The new research found that the amount of "sexts" typed out by children in the UK had risen by 183% during lockdown compared to before measures were imposed.
This included a 55 per cent rise in "sexts" drafted during normal school hours, startup SafeToNet said.
The company has developed a safeguarding app which examines what children are typing in real-time and stops potentially harmful messages from being sent.
Parents will then be sent a "high risk" notification if there is a serious concern detected in one of the messages.
The firm analysed 70 million messages sent by children, and found that eleven-year-old girls and 13-year-old boys were attempting to send the highest proportion of 'sexts' and messages labelled as cyber-bullying.
But the app also stopped messages being sent from girls as young as six and boys aged nine.
Cyberbulling messages dropped as schools were closed during the coronavirus lockdown, the research found, but have risen sharply on Sunday evenings with the phased return of some year groups.
The number of aggressive messages detected and stopped has risen 47% since lockdown measures started to be lifted, the data shows.
App founder Richard Pursey, 58, said he had been "scarred" viewing some of the material children were sending online.
The dad of four mentioned that – among the content shared by British children – he had seen a video of a man blowing his head off with an automatic rifle.

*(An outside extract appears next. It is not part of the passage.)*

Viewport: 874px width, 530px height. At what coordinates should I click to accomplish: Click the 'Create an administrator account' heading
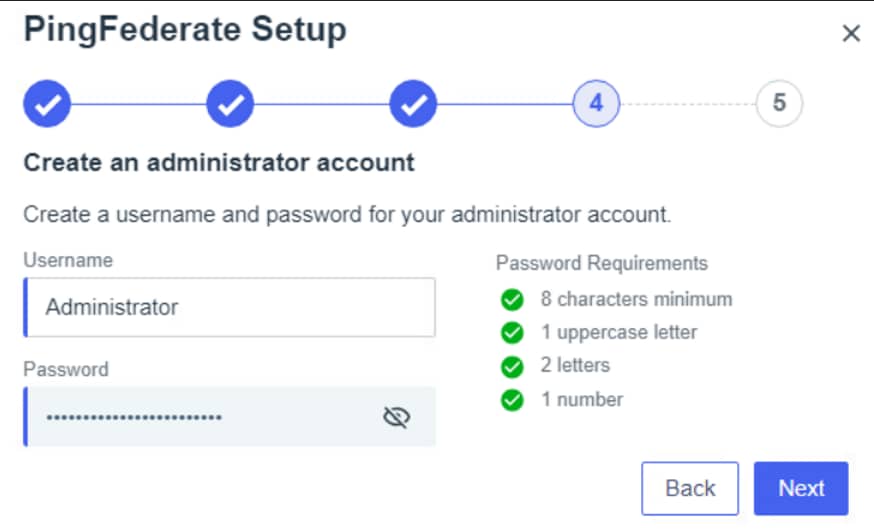click(x=219, y=162)
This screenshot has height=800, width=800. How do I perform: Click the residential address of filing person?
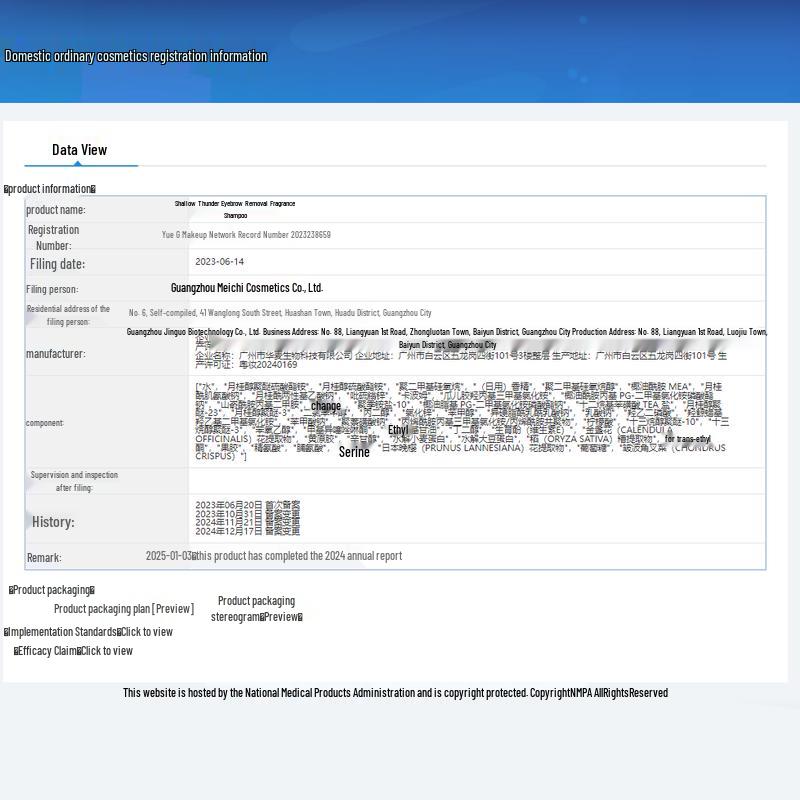[280, 313]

Parents will be able to download the new app for free from the government website from today.
Authorities were urged to look into the issue prior to lockdown, with statistics from December showing that more than 6,000 youngsters under the age of 14 have been quizzed by officers for sending indecent images over the past three years.
The data, published by the Guardian, revealed there has been 306 cases of children under the age of 10 taking part in 'sexting' since 2017.
The app stores no data on the cloud platform, meaning nobody ever sees what the child is typing or what they are seeing.
The user is also kept anonymous.
Children who are feeling anxious or upset will also be directed to wellbeing resources by the app.